Going the other way, I think if you knew the exact watermark graphic and it was always in a consistent location, you could probably pick images that have it (using edge detection algorithms modified to suit the watermark).

If you are looking for a generic way to detect any watermark that's really hard.

DB

If you are looking for a generic way to detect any watermark that's really hard.


As already mentioned above its not hard but technically impossible.

Impossible is a pretty strong word, I think if it is a mark that a person can identify by just looking then it's only a matter of time before computers can recognise it as well. Eg some security people think there is evidence that those capcha codes have been broken, and they are specifically designed to be hard for computers

If it's some sort of hidden mark that people can't find easily that would really be stretching it for computers. DB

http://en.wikipedia.org/wiki/Digital_watermarking
http://en.wikipedia.org/wiki/Steganography

Blind detecting is definitely not easy.

the 2nd link is very interesting , the thing about fully hiding one image into another one , is just amazing.

some security people think there is evidence that those capcha codes have been broken, and they are specifically designed to be hard for computers
Some captcha codes can be recognised by computers; others cant be read by humans, and they are annoying. Personally I think that it would be better to say name an object in a picture then have captcha codes. It would be easier for peopel to identify and probably harder for computers too.

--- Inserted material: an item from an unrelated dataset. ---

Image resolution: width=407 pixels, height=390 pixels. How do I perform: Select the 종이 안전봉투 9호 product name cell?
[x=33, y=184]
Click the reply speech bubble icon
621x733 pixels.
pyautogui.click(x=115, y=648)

the 2nd link is very interesting , the thing about fully hiding one image into another one , is just amazing.
Yeah the wiki page is where I got the inspiration for my prog. You could always hide an image file using it; it just wont work if its got a .bmp extension.

Impossible is a pretty strong word, I think if it is a mark that a person can identify by just looking then it's only a matter of time before computers can recognise it as well. Eg some security people think there is evidence that those capcha codes have been broken, and they are specifically designed to be hard for computers


Hang on - The OP wanted to detect *any* watermark. And it can easily be proven that there's no algorithm to detect *any* of them. Humans will also not be able to distinguish whether the watermark they think to see is actually part of the original image (like for example shadows resulting from carving into stone) or added afterwards. So it *is* impossible.

Not to mention the inambiguity between the digital watermarks and "visible watermarks". Digital watermarks are also impossible to detect without knowing the hiding algorithm used. And even if one knows it, the decision can only be made with a certain probability (but which is typically very high).

Reason for the impossibility is as follows. Assume we have some fixed image data i_1....i_n (out of the domain I) and some watermark i'_1....i'_m (out of the domain I', for some m,n being natural numbers). Then the watermarking function maps I^n times I'^m to I^n. And since there are i_1....i_n, i'_1....i'_m that are mapped to some output o_1 .... o_n which is in I^n again, an original image coincides with a watermarked image, therefore watermarks cannot be detected.

There might be methods to detect visual watermarks but there are not fault-free and not what the OP asked for.